Now, how should we think about AI timelines-till-human-level-takeover-ability-(intellectual)?
Same way we think about AI timelines for AGI, or TAI, or whatever. I mean obviously there are differences, but I don’t think we have reason to think that the intellectual component of takeover ability is vastly more difficult than e.g. being human-level AGI, or being able to massively accelerate world GDP, or being able to initiate recursive self-improvement or an R&D acceleration.
I mean it might be. It’s a different metric, after all. But it also might come earlier than those things. It might be easier. And I have plausibility arguments to make for that claim in fact.

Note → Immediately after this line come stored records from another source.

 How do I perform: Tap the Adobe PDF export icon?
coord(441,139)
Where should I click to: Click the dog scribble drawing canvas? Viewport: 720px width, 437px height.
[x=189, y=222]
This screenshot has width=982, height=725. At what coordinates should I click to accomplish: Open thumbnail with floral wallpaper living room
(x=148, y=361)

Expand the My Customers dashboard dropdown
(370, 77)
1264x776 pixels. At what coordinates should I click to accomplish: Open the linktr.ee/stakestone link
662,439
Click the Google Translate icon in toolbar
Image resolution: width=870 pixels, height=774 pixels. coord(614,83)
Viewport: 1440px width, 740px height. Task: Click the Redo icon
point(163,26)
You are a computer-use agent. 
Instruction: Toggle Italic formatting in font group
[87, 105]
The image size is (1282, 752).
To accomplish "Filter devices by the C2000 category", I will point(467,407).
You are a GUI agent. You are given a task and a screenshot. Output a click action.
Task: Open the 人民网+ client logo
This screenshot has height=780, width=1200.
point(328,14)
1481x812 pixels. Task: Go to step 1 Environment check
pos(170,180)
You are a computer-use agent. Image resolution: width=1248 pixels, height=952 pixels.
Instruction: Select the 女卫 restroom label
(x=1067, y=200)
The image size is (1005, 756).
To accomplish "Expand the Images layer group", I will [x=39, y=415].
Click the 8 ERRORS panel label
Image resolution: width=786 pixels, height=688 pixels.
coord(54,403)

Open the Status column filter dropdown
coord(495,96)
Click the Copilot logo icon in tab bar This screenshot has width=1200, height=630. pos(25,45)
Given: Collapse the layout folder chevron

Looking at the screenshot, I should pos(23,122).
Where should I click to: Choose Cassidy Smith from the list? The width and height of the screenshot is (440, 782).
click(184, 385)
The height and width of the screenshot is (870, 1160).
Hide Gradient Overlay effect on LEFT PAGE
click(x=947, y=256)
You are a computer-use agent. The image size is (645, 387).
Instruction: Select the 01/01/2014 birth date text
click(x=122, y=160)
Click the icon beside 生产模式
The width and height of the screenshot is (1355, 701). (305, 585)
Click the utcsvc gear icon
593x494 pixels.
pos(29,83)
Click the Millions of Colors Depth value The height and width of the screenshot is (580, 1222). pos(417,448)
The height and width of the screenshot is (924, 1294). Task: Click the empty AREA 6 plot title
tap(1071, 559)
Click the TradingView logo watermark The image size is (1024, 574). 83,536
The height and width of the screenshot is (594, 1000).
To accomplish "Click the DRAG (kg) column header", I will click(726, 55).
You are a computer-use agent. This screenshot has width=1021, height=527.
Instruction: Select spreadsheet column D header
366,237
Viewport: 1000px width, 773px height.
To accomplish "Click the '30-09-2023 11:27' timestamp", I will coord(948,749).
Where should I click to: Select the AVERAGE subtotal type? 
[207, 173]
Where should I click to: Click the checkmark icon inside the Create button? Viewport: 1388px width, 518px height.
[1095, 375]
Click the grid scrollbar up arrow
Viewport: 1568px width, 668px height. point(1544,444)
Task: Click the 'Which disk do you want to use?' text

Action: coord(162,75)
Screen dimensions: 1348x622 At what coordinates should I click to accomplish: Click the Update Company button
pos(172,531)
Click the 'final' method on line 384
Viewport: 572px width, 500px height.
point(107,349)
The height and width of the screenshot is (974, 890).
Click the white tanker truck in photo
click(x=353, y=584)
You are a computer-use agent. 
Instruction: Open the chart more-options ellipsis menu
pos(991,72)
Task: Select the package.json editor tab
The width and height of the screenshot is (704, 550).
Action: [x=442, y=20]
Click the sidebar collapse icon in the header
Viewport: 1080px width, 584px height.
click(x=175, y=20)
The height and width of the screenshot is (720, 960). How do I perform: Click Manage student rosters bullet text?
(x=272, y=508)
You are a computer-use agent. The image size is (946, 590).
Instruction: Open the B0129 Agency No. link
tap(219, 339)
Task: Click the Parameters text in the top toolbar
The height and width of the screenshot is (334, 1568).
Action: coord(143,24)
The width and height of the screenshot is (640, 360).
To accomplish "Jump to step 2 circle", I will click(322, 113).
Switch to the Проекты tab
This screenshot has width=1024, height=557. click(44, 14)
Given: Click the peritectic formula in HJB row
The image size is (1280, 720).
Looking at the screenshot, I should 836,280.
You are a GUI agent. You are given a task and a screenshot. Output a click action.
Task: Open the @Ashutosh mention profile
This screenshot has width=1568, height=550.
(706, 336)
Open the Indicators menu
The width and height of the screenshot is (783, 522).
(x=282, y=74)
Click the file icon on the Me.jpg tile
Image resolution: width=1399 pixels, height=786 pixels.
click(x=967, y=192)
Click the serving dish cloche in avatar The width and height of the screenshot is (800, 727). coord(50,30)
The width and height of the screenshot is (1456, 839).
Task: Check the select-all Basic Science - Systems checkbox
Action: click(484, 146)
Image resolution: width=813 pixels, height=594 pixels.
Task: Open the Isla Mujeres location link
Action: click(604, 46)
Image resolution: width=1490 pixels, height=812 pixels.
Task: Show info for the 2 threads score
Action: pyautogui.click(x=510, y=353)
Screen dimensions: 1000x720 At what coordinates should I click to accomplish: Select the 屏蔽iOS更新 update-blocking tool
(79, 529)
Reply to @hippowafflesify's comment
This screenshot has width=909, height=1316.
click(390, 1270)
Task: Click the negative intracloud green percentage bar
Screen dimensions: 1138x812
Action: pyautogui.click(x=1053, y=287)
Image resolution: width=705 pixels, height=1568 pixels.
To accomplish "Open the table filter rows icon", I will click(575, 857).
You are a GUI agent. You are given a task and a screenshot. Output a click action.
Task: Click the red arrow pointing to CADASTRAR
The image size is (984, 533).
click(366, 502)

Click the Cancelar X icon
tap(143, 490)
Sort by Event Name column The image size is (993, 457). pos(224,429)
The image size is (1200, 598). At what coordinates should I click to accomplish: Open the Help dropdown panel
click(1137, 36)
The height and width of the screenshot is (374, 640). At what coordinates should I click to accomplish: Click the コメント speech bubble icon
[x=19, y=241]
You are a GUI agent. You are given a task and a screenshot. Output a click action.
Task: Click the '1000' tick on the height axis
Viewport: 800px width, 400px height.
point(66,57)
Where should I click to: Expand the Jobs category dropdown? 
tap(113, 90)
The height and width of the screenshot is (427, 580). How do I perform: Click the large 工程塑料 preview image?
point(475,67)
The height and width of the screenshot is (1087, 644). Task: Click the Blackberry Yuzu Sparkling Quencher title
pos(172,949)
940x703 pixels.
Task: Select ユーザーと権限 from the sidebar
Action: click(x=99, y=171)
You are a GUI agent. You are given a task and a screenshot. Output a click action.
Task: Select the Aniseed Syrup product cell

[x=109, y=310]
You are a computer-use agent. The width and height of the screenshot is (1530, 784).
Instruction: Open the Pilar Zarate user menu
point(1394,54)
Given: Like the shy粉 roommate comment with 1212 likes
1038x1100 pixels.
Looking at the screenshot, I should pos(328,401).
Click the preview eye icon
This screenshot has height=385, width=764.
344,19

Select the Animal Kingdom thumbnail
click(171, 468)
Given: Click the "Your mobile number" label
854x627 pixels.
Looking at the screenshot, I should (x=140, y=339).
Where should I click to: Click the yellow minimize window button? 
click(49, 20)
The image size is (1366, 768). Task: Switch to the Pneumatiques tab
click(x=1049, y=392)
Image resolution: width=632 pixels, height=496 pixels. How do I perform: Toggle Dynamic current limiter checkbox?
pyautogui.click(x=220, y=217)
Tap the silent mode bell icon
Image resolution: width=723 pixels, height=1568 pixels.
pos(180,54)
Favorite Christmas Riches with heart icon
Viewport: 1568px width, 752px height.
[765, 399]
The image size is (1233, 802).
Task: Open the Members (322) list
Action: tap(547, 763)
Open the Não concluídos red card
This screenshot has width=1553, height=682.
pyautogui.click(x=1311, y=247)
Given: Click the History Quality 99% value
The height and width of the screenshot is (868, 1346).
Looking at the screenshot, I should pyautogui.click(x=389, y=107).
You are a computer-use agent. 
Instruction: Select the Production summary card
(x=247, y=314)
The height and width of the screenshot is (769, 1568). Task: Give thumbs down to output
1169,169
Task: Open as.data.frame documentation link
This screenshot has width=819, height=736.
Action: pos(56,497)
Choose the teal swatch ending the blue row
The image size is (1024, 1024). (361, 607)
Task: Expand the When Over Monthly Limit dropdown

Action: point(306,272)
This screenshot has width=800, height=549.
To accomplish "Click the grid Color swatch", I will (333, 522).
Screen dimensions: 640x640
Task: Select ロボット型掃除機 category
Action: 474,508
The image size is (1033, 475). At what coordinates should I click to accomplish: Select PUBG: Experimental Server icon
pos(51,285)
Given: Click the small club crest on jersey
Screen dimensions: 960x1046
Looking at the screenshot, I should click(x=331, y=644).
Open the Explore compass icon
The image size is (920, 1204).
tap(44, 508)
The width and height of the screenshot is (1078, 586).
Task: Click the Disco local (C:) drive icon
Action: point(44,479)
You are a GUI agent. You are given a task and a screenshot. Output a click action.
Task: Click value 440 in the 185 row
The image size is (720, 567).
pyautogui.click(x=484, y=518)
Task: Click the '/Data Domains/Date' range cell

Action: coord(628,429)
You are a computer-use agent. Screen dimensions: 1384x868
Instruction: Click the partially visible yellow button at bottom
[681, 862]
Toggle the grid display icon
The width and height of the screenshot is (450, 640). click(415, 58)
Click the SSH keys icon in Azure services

So anyhow I claim: We can redo all our timelines analyses with “slightly superhuman takeover ability (intellectual)” as the thing to forecast instead of TAI or AGI or whatever, and get roughly the same numbers. And then (I claim) this is tracking when we should worry about AI takeover. Yes, by a single AI system, if only one exists; if multiple exist then by multiple.
We can hope that we’ll get really good AI alignment research assistants before we get AIs good at taking over… but that’s just a hope at this point; it totally could come in the opposite order and I have arguments that it would.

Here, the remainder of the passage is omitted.